1. From 1997 to 2016, overall medical marketing spending increased by over $12 billion dollars, with Direct-To-Consumer (DTC) marketing representing the largest category of increase.
2. U.S. Food and Drug Administration violation letters for misleading drug marketing decreased over the same period.
Evidence Rating Level: 2 (Good)
Study Rundown: The United States had the highest health care spending in the world at nearly 20% of the gross domestic product in 2016. To influence medication spending, medical marketers utilize a number of strategies geared towards both physicians and consumers, including direct-to-consumer (DTC) marketing. Over the past eighteen years, medical marketing spending has increased by over $12 billion, with DTC advertising increasing by nearly $5 billion, the most compared to other marketing strategies. Additionally, pharmaceutical companies paid physicians nearly one billion dollars for things including but not limited to speaking fees and meals. Despite the increases in marketing expenses, the U.S. Food and Drug Administration violation letters for misleading drug marketing decreased over the same period.

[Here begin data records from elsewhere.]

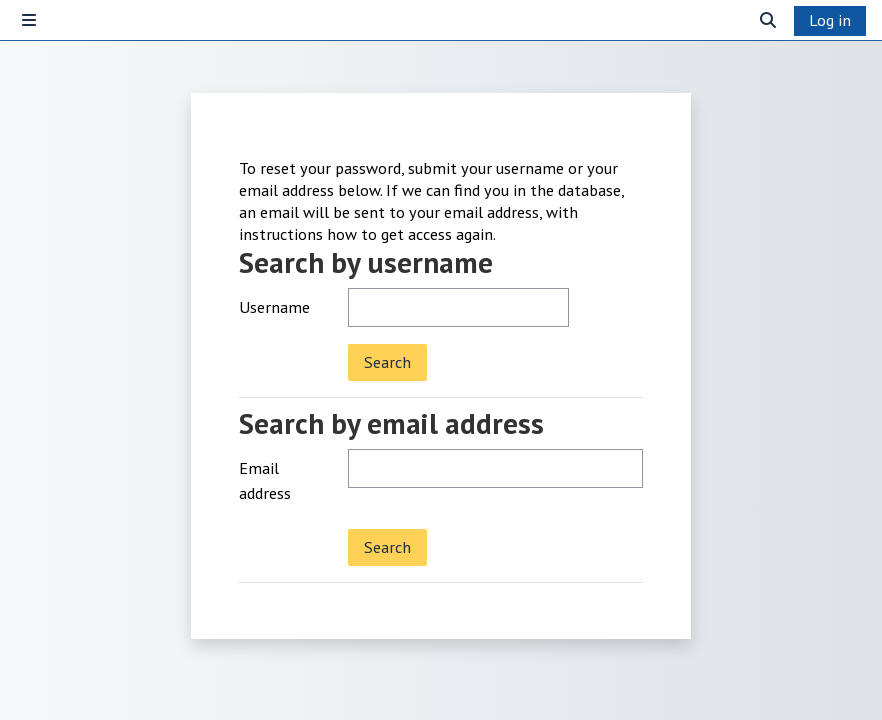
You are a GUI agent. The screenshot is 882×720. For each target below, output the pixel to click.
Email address (265, 480)
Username (274, 307)
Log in (830, 20)
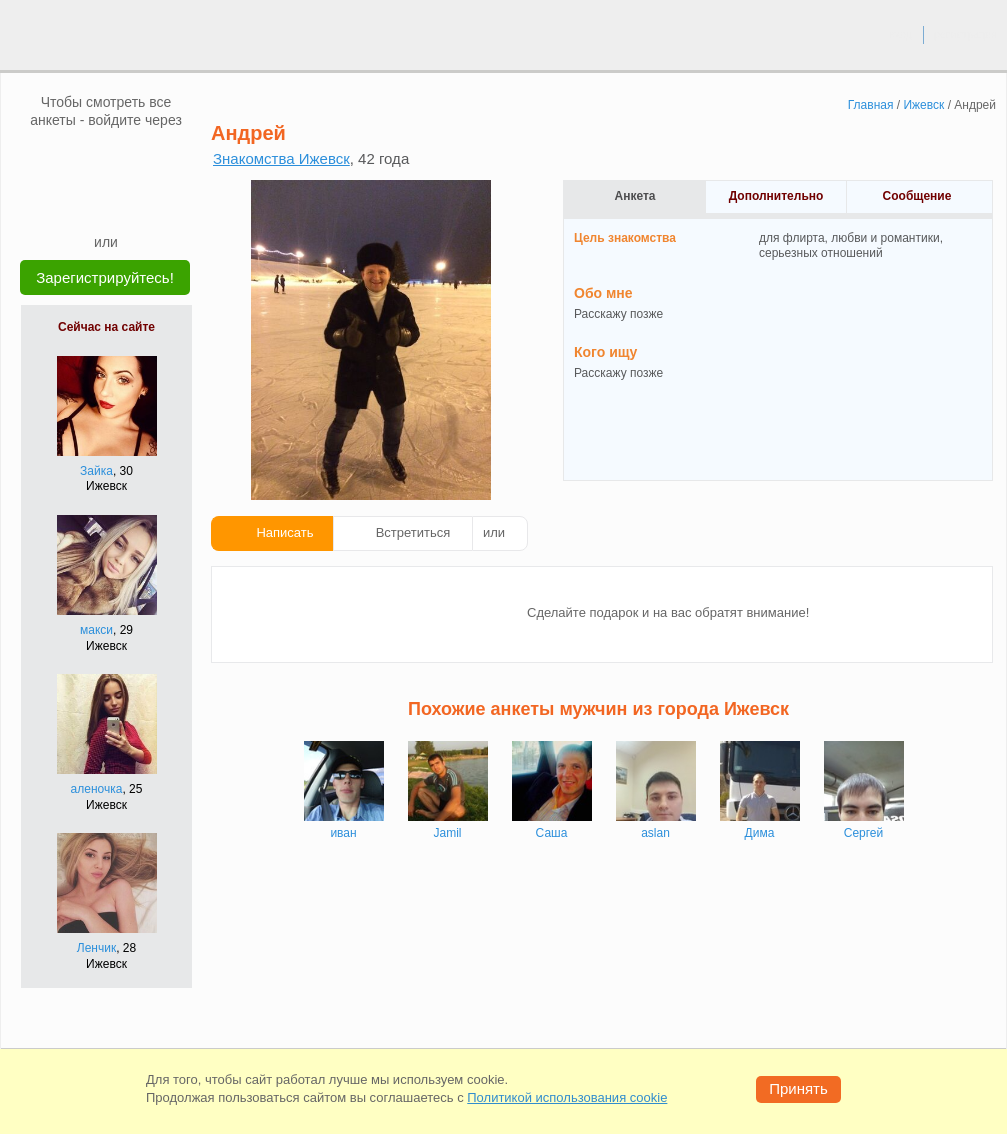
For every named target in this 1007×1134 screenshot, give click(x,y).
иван (343, 833)
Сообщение (917, 196)
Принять (798, 1088)
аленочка (97, 789)
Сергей (864, 833)
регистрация (965, 34)
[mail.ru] (106, 159)
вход (900, 34)
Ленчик (96, 948)
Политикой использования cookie (567, 1097)
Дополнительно (776, 196)
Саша (552, 833)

Increases in medical marketing spending may reflect rapid medical advances turning life-threatening diseases into chronic illnesses, but the shift in marketing strategies highlight differences in the relationships between physicians, consumers, pharmaceutical companies, and health care systems. Physicians will likely need to be increasingly more cautious when interpreting marketing information brought to them by patients, as many ads leave out quantitative data, minimize adverse effects, or suggest other nondrug therapies with little evidence supporting them.
Click to read the study in JAMA
Relevant Reading: Health care spending in the United States and other high-income countries
In-Depth [cross-sectional study]: Medical marketing spending was reviewed from 1997 through 2016 and included: DTC prescription drug monitoring, disease awareness campaigns, health services, laboratory tests, and professional medical marketing for prescription drugs. Overall spending from 1997 to 2016 increased $12.2 billion dollars, with the largest proportion of spending allotted for marketing to medical professionals (68% of total spending). During this timeframe, DTC prescription drug marketing spending increased $4.7 billion dollars, and the largest spending increase was for drugs related to diabetes/endocrine diseases ($703 million) and dermatology conditions ($538 million). DTC prescription drug marketing spending declined for medications related to allergies (decrease of $272 million) and cholesterol (decrease of $90 million). DTC advertising for health services was made up in large part by hospitals, dental centers, and cancer care systems, accounting for a large proportion of DTC health services advertising, with the largest increase from cancer centers with $18 million dollars of spending in 1997 to $200 million in 2016.